In un agile volumetto edito da Einaudi, Giuseppe De Rita e Antonio Galdo analizzano la rivoluzione antropologica e le tendenze che plasmano il nostro tempo e propongono una via d’uscita fondata su una presa di coscienza e su un cambiamento vero perché cambiamento del Sé. “Prigionieri del presente. Come uscire dalla trappola della modernità”, ecco titolo e sottotitolo dell’opera in questione, un vademecum di grande utilità per comprendere meglio le sfide che abbiamo davanti, per vincere lo spaesamento e la rassegnazione. 

Il libro parte dalla fine del rapporto privilegiato dell’Occidente col tempo lineare, quello che si muove in una direzione, verso il futuro, verso il progresso, e dalla ormai evidente “sottomissione” a un tempo circolare, che ruota attorno a me (e attorno al presente), “frantumato in un’incessante sequenza di attimi”. La cronaca, allora, seppellisce la storia. Le emozioni vincono sulla razionalità e persino sugli interessi reali. La politica perde la sua capacità di trasformazione dell’esistente per farsi “sovrapposizione di slogan”, pura comunicazione, alla fin fine “sconfitta dell’umanesimo”.
Nelle società occidentali regna il presente, “l’ora e subito”, una superficialità dettata dall’atomizzazione dei corpi che le costituiscono. Il presentismo porta a non affrontare mai nessun tema complesso in modo articolato, come si dovrebbe, bensì a cercare la soluzione semplice, veloce, per certi versi magica. 

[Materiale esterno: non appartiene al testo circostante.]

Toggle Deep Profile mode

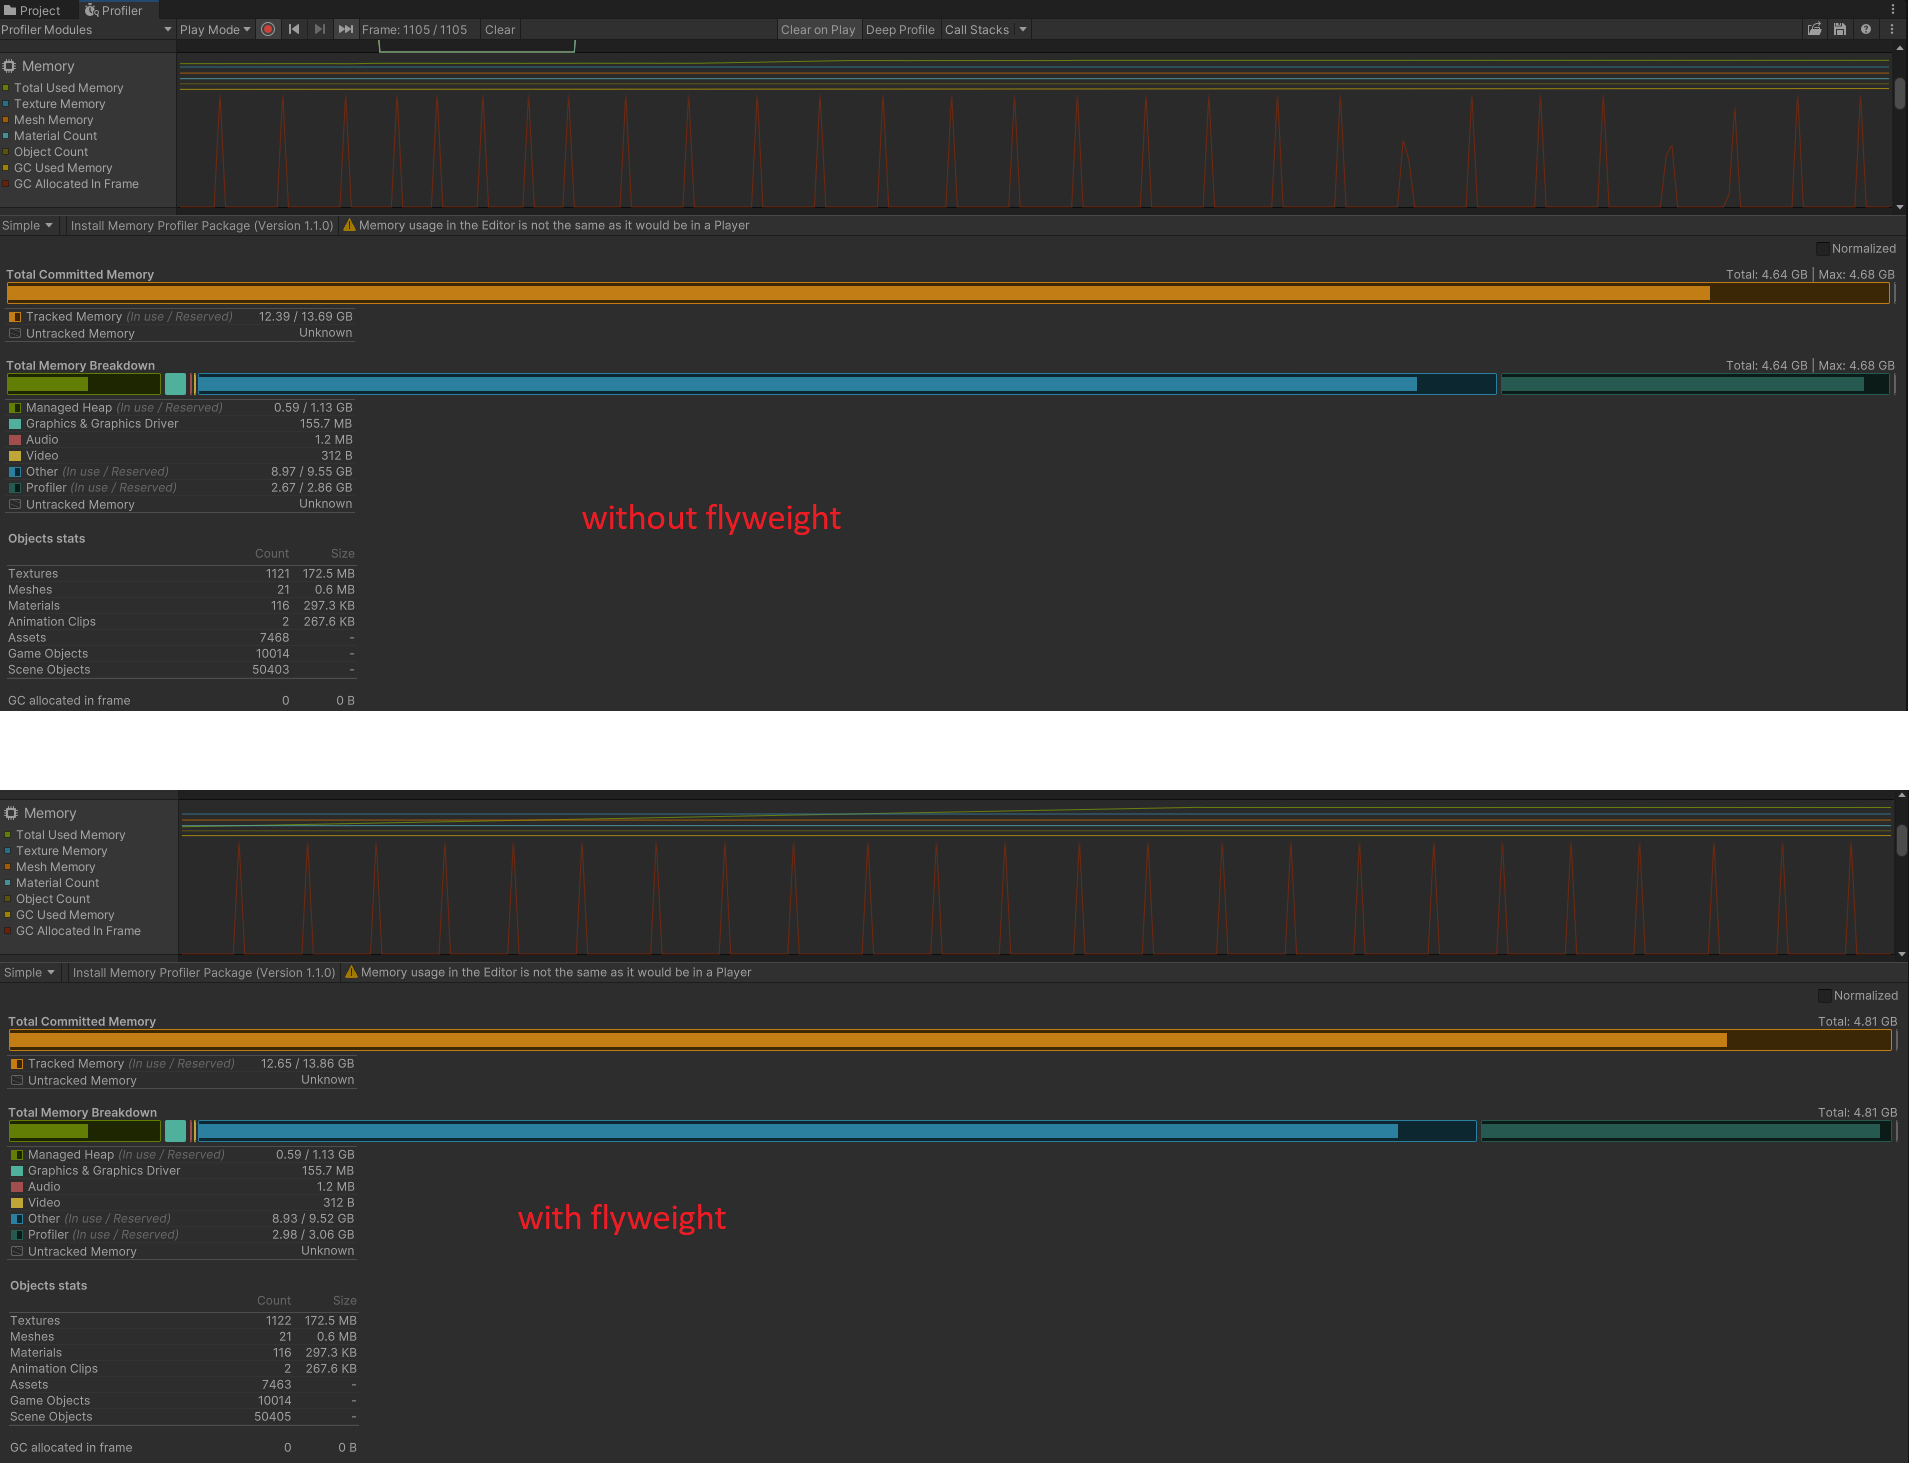[899, 29]
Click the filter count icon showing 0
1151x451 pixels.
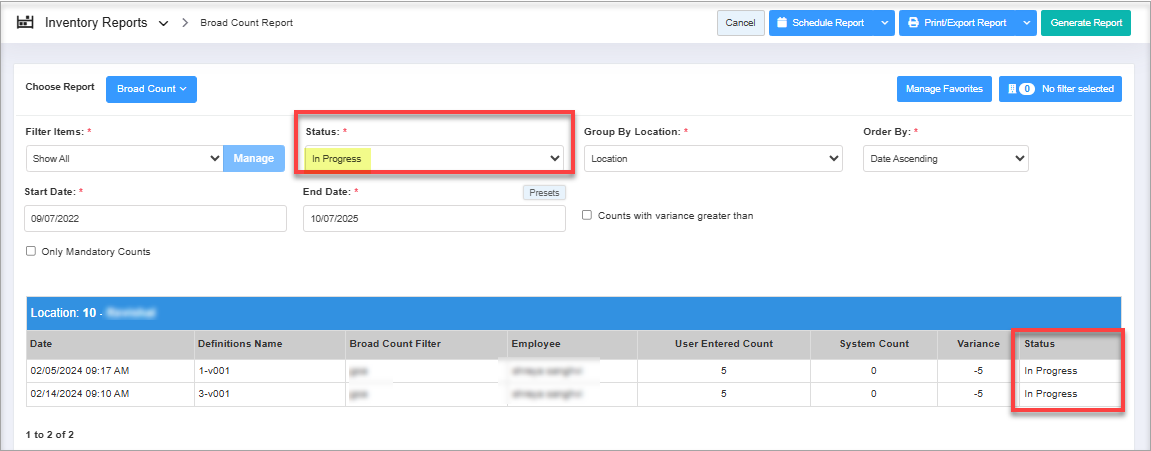[x=1022, y=89]
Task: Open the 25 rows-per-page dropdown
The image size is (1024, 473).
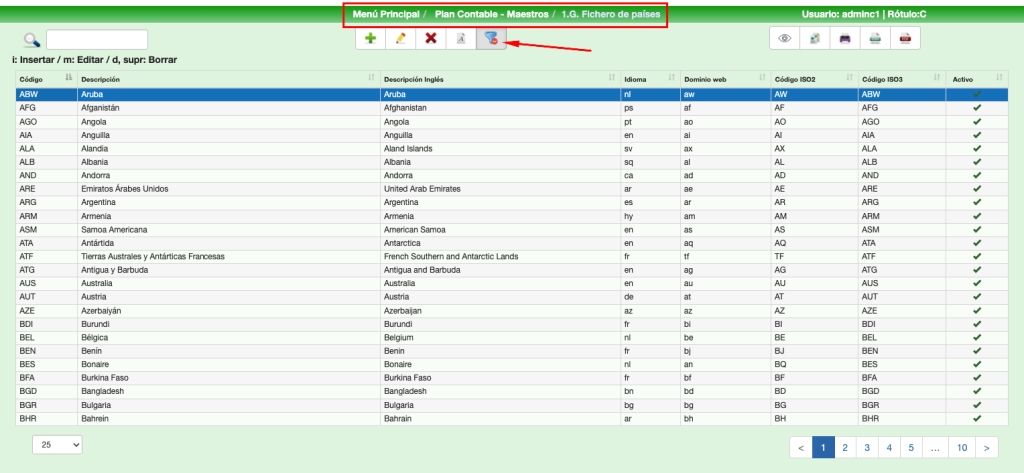Action: [57, 445]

E’ un processo che domina il dibattito culturale e le dinamiche quotidiane anche per colpa di un dato sempre più allarmante: la progressiva pauperizzazione del linguaggio, l’inarrestabile progresso dell’analfabetismo funzionale, quello di chi legge e scrive, “ma non è in grado di collegare tutto ciò e usarlo nella vita quotidiana e nelle relazioni con gli altri”. Come dicono De Rita e Galdo, "si tratta di milioni di uomini e donne che “risultano incapaci di ‘intervenire attivamente nella società e nella politica’”.
Si intuisce la vastità del problema, che a chi scrive sembra “il” problema dei problemi, l’ostacolo che si frappone davanti a ogni speranza di una società meno irrazionale, umorale, alla mercé delle fake news e dei cori da stadio. E del resto già don Milani sosteneva che chi non è in grado di leggere un  giornale è un cittadino a metà.
Ma - e questo va a onore degli autori - lo sguardo gettato sul nostro mondo da De Rita e Galdo non è pessimista. Entrambi credono alla possibilità di un riconnettersi delle tante individualità che costituiscono il corpo sociale, di un recupero della dimensione dell’“attesa”, che vuol dire impegno e fiducia nella costruzione del futuro - “L’attesa è azione”, scrivono -. E’ in questa prospettiva che muovono due belle citazioni che impreziosiscono alcune pagine del volume, l’invito di Descartes: “Quando le cose non vanno come desideriamo, più che cambiare il mondo, ognuno di noi inizi a cambiare se stesso”, e il monito di Camus: “Il senso della vita è resistere all’aria del tempo”. 
Ecco, per uscire dalla trappola della modernità la via maestra passa dalle nostre scelte quotidiane, dai nostri stili di vita, dal nostro rifiuto della paura, del rancore e del narcisismo, dalla nostra capacità di resistenza di fronte a un mainstream circolare, a un gorgo che rischia di inghiottire la società che abbiamo ereditato da chi ci ha preceduto.